What is a subsequent event
A subsequent event is an event that occurs after the cut-off date for a company’s year end and before the issuance of the financial statements. Depending on the nature of the event, a company may need to disclose the subsequent event and its impact on their financial statements.
- Subsequent events occur after the cut-off date and before the authorization and issuance of financial statements
- Disclosing subsequent events on financial statements is important in providing investors with an accurate picture of the company’s financial position
- There are two types of subsequent events
- Adjusting events: provides additional information about an existing condition on the financial statements
- Non-adjusting events: provides new information that is not linked to any condition on the financial statements
Financial statements and subsequent events
The purpose of financial statements is to demonstrate the financial position of a company as of a specific date for a specific time period. Financial statements communicate important information about the business so that leadership and investors can make decisions. These financial statements include the balance sheet, income statement, and cash flow statement, and may be prepared monthly, quarterly, and annually. Public companies are required to file their financial statements quarterly and annually so that investors can access the information.
Financial statements take time to prepare. As a result, there is a gap between when the cut-off of the fiscal year is and when financial statements are released. Businesses still operate during this time and with that transactions may still take place. This gap in time creates an opportunity for subsequent events to occur.
Generally Accepted Account Principles (GAAP) requires the disclosure of all subsequent events that have a material impact on the company’s financial position. This ensures that investors are made aware of any financial events or transactions that have an impact on the business and provides an honest financial picture of the business.
The 2 types of subsequent events
While all subsequent events should be reported, not all of them are formally recognized and baked into the financial statements. The two types of subsequent events are:
- Adjusting (recognized) event – events that provide additional information about an existing condition on the balance sheet. Due to the relationship that additional information has with existing items on the financial statements, an adjusting event will require postings to the financial statements to reflect the subsequent event.
- Non-adjusting (non-recognized) events – events that provide new information about a condition that does not currently exist on the balance sheet. Because this is new information, there is no place on the financial statements that would need to be adjusted. Instead a disclosure within the financial statements is used to communicate the event to investors.
Example of Adjusting Event
An example of a subsequent event that is an adjusting event is the settlement of a lawsuit that happened before the balance sheet date. The company would have assessed an amount for contingent losses pending the lawsuit. Once the lawsuit settles, they would adjust the contingent amount to match the actual losses.
Other examples of adjusting events include client going bankrupt, triggering the need to write off bad debt, and or even detection of fraudulent or erroneous accounting statements.

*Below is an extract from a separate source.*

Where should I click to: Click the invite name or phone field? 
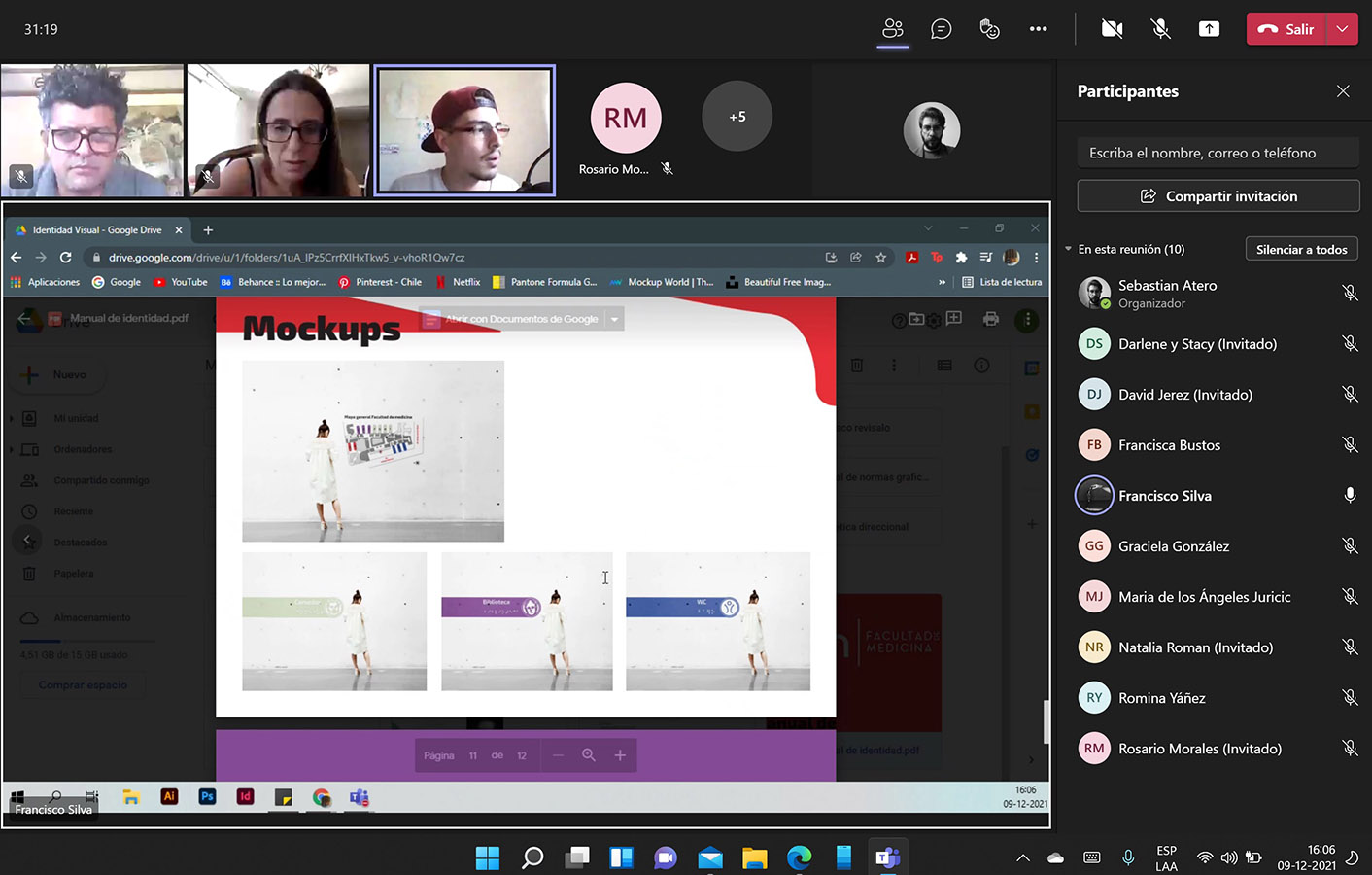pyautogui.click(x=1218, y=154)
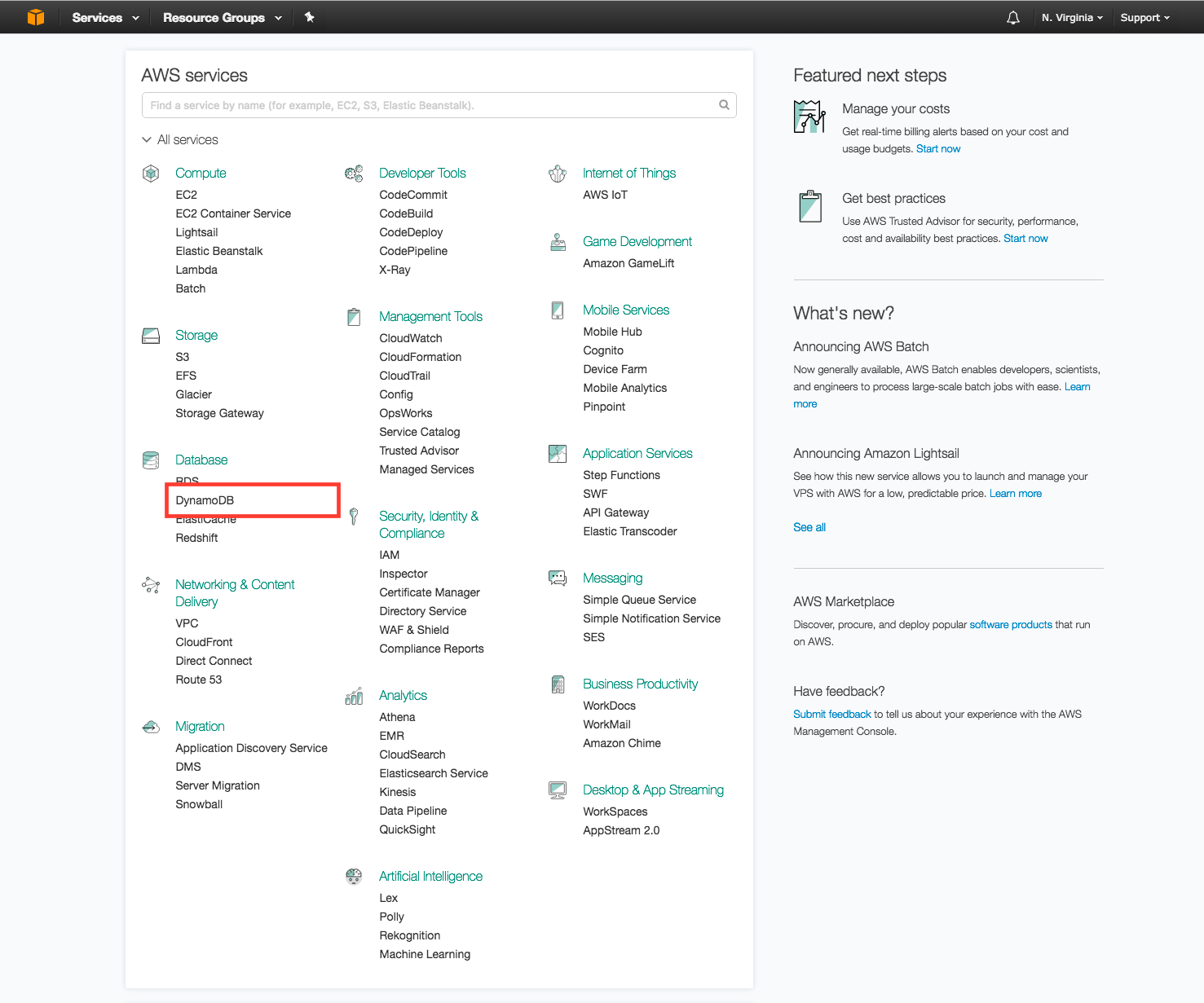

Example of Non-Adjusting Event
A subsequent event that is a non-adjusting event would be if the company acquires another business. There would be no conditions on the existing financial statements to indicates that a purchase was looming in the future, and thus no adjustment to the financial statements is necessary. Instead, a disclosure of the subsequent event as a footnote in their financial statements is used. This ensures that such events with material impact on the financial position of the company are disclosed to investors.
Other examples of non-adjusting events include losses suffered from a natural disaster or a new lawsuit.